O ofício de um historiador é cheio de responsabilidades, a maior delas, talvez, seja a do compromisso não só com a verdade, mas também com o que chamarei de fazer o bem. Seu trabalho começa pela escolha de seu objeto de estudo, pela construção de sua temática que, às vezes, é voluntária, racional e meditada e, em outras, é completamente involuntária, ou melhor, passiva e passional, pois se dá quando o objeto, a coisa fisga o historiador, quando ele se vê sugado pelo seu tema. Em nenhuma dessas ocasiões ele se pode ver eximido de sua responsabilidade, pois para além de tentar ser "fiel" e verdadeiro com a história que vai escrever, com as memórias que vai decidir codificar historicamente e com aquelas que por omissão, limitação vai relegar ao esquecimento, o historiador deve ser justo em sua presentificação do passado, muito mais que buscar a verdade, ele deve fazer o bem. Em outras palavras, evitar males à memória coletiva.

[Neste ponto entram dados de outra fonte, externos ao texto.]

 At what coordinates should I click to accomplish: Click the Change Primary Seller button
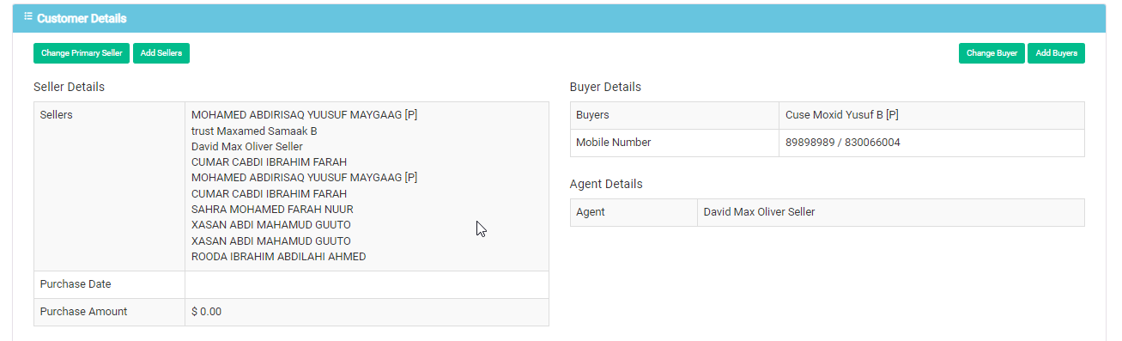coord(82,53)
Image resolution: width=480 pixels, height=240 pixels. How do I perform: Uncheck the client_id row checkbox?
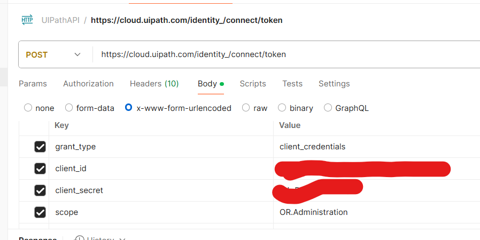click(40, 169)
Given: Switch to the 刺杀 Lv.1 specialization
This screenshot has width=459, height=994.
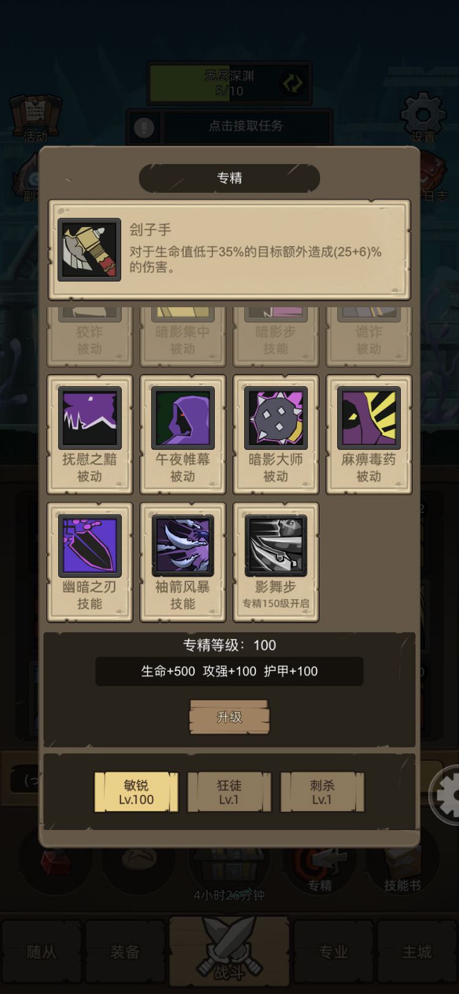Looking at the screenshot, I should click(322, 792).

O historiador não é só um manipulador da memória, é também do esquecimento. Nesse sentido é que vem a questão crucial para o ofício do historiador: o que merece ser esquecido, o que deve ser lembrado. O historiador torna-se um semi-deus do tempo, ou melhor, daquilo que vai se alongar numa duração para além da morte, da existência biológica. É ele que escolhe quem, o quê e que lugar vai merecer uma sobrevida, qual "memória" vai ser a escolhida, qual vai florescer e vingar.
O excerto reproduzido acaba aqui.